未だに肩を揺らし、美桜は涙を流す。高尾はそっとその頬に手を伸ばすと親指で伝る涙を拭った。
「...う、うん。ほんとだよ。
....好き」
静かな声で美桜は紡いだ。高尾はそんな彼女をきつく抱きしめた。大切な者を離さないようにと。
「俺を選んでくれてありがとな。
俺も美桜ちゃんの事好きだ。
出会ったときからずっと…
ぜってぇー後悔させないから...
幸せにするから...」
美桜の耳元で囁いた高尾はゆっくりと抱く力を弱めた。そして彼女の腰に手を回したまま高尾は美桜に改めて向き直ると大きく深呼吸をし、高ぶる気持ちを落ち着かせた。
「美桜ちゃん、俺の彼女になって」
熱の籠もったダークブルーの瞳が真っ直ぐ美桜を見据えた。その瞳から美桜はエメラルドグリーンの瞳を逸らすことなく、小さく頷いてみせた。
「...喜んで」
嬉しさが込み上がって美桜の瞳から涙がまた溢れる。その涙を高尾は困ったように目尻を下げながら、拭った。そしてずっと添えられていた彼らの手はいつの間にか指を絡めて握り合っていた。
高尾はゆっくりと彼女に顔を近づかせる。それに気づいた美桜はそっと目を閉じる。
ようやく互いの想いが通じ合った彼らは、淡い月明かりが照らす下、そっと唇を重ねた。
*****
「でもホントにいいの?」
こんな中途半端なままでいいのかと美桜は再度尋ねる。それに対し、高尾は小さく鼻で笑うと彼女を握る手の力を込めた。

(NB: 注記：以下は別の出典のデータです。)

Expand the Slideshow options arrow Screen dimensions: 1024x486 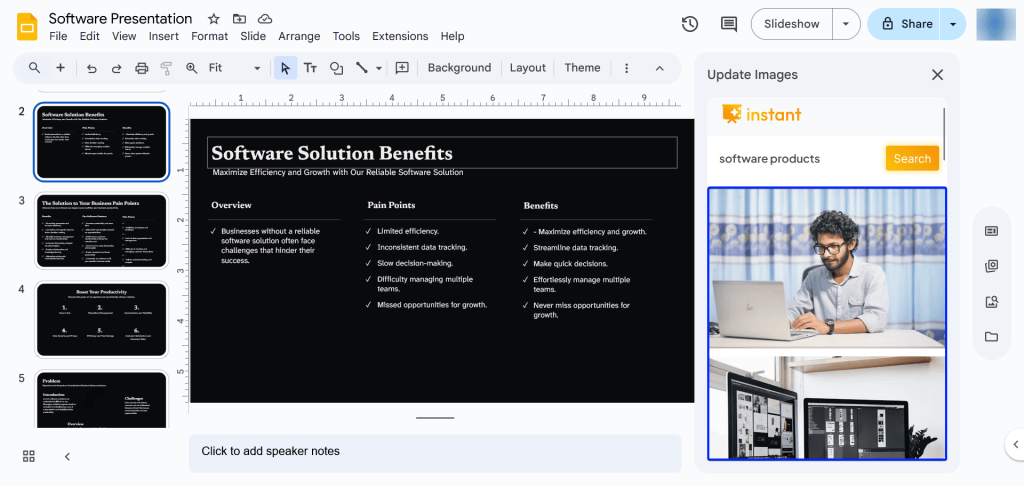846,24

「別に構わねぇーよ。やっと手に入れたんだ。たとえ青峰に心が揺れ動いたとしても手放す気なんてさらさらねぇーよ」
「大丈夫だよ。私の心は高尾君のものだから」
「たく、俺の彼女ほんとかっこよすぎ。
というか...」
サラッと恥ずかしげなく言い切る美桜に高尾は嬉しそうに笑う。だがその後急にトーンを戻すと隣にいる美桜に目を向けた。
「俺の名前呼んでよ、美桜。
中学時代の奴ら皆、下の名前で呼ばれてるのに俺だけ名字なの...嫉妬で狂いそうだぜ」
グッと顔を近づけた高尾は彼女の耳元で囁いた。それは普段の声とは違い色気が混じったテノール声。慣れなさすぎて美桜はビクッと身体を震わした。彼の甘い声は、麻薬のように彼女の全身に染み渡っていたのだ。
「えっと今?」
「言うまでこのまま」
恥ずかしいと照れくさそうに視線をそらす美桜。だが高尾がそれを許すはずがなく、逃げ場をなくすように美桜を抱きしめた。小悪魔のように悪戯っぽい笑みを浮かべ、甘える声を出す高尾、そんな彼の一面に美桜は身体全体が熱を持つのを感じた。
「ほら?照れてないでさ」
「………」
もぞもぞと身動きしながら美桜は金魚のように口をパクパクさせる。が、その動きは暫くして収まる。
「……かず」
バタリと動きがなくなった彼女を覗き込もうとした高尾は、聞き漏らしそうなか細い声に固まった。
「えっ、いま…」
「言ったんだから離れてよ!!」
「やっべ…
俺、今サイコーに幸せだわ」
顔を上げた美桜の顔はゆでダコのように真っ赤。そんな彼女が可愛くて愛おしくて高尾は嬉しそうに今までで一番といっていいほど強く抱きしめたのだった。